- Fragmento seleccionado:
###

IV Pero seamos justos. El problema no es de Orci y Kurtzman, a pesar de que también hayan contribuido el desbarajuste, sino del auténtico caos que se intuye detrás del rodaje, alentado por un productor, Avi Arad, que años ha que hace tambalear la franquicia con decisiones erróneas y cambios de última hora. Como ya ocurría con The Amazing Spider-Man, pero multiplicado por cien, se intuye que, con el metraje rodado, la película podría durar, seguramente, unas seis horas, y que los a todas luces excesivos 142 minutos de metraje son lo más ajustado que ha podido montarse a partir de todo el material que Marc Webb ha filmado para su segunda aproximación al universo arácnido. Y eso provoca la convivencia entre aciertos de tono y, de nuevo, de casting —no solo Stone vuelve a estar estupenda, sino que Dane DeHaan logra un Harry Osborn espléndido, a la vez carismático y humano—, con errores narrativos flagrantes, irregularidades de ritmo y, sobre todo, una superficialidad que, es más que evidente, responde a la imposibilidad de introducir en la película todos los matices que requerirían tantas líneas argumentales cruzadas… Esta vez, el problema no es, como en Spider-Man 3 (íd.; Sam Raimi, 2007), el exceso de villanos —aunque resulta más que evidente que se le ha dado más importancia a Electro (Jamie Foxx) para evitar las comparaciones en el uso del Duende Verde—, sino de arcos dramáticos que vive el protagonista. Nada tiene demasiada importancia, ni adquiere una cierta gravedad, porque el interés se dispersa, se divide, y pierde eficacia a marchas forzadas.

###

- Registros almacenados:

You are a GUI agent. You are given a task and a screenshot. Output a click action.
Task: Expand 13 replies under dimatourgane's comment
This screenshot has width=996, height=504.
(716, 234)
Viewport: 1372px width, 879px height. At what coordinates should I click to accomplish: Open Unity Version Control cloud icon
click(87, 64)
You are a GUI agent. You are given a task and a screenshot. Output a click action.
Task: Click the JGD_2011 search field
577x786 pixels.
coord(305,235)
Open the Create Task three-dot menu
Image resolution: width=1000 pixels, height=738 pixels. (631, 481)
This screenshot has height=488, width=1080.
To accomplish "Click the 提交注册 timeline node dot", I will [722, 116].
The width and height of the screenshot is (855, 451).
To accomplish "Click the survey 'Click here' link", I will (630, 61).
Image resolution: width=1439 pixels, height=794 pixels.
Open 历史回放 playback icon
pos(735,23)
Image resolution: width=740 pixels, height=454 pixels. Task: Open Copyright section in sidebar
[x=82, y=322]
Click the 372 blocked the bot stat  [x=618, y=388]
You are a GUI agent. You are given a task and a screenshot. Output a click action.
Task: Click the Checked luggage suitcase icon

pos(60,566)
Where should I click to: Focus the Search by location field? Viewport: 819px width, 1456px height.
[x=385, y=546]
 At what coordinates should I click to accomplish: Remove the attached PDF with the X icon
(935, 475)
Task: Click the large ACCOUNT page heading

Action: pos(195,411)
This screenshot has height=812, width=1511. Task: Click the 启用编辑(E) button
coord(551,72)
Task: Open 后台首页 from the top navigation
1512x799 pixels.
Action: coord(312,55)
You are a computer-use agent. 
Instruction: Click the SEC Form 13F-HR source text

###

- Objetivo del ejercicio:
Retoma, por favor, la crítica sobre la segunda película de Spider-Man de Marc Webb y continúala a partir de su última oración. El listado no tiene ningún papel en esto.

- Respuesta:
V Puede decirse, pues, que The Amazing Spider-Man 2: El poder de Electro es un ejemplo monumental, especialmente lujoso y caro, de una cierta tendencia del blockbuster hollywoodiense a lo que podríamos llamar al cine zapping, mal heredero de la narrativa televisiva contemporánea, que elude cualquier profundización dramática a base de acumular líneas argumentales cruzadas (y superficiales), set pieces espectaculares y repletísimas de ruido y furia, y montajes musicales que pretenden dar la impresión de gravedad, de reflexión, cuando su auténtica razón de ser es la venta de discos de la banda sonora «inspirada en». No deberíamos conformarnos con una obra tan disconforme, tan mal acabada desde un punto de vista argumental, simplemente por la ambición con la que nos apabulla con imágenes de impacto, desde luego de una espectacularidad sin tacha —me quito el sombrero ante John Mahaffie, el director de segunda unidad, al que se le notan los galones que se ha ganado trabajando con Peter Jackson y en producciones de Marvel Studios—. ¿Por qué una película tiene que acumular tres o cuatro clímax consecutivos, si no es por la incapacidad de sus responsables de decidir cuál es, realmente, el centro dramático de su propio largometraje, y obrar en consecuencia?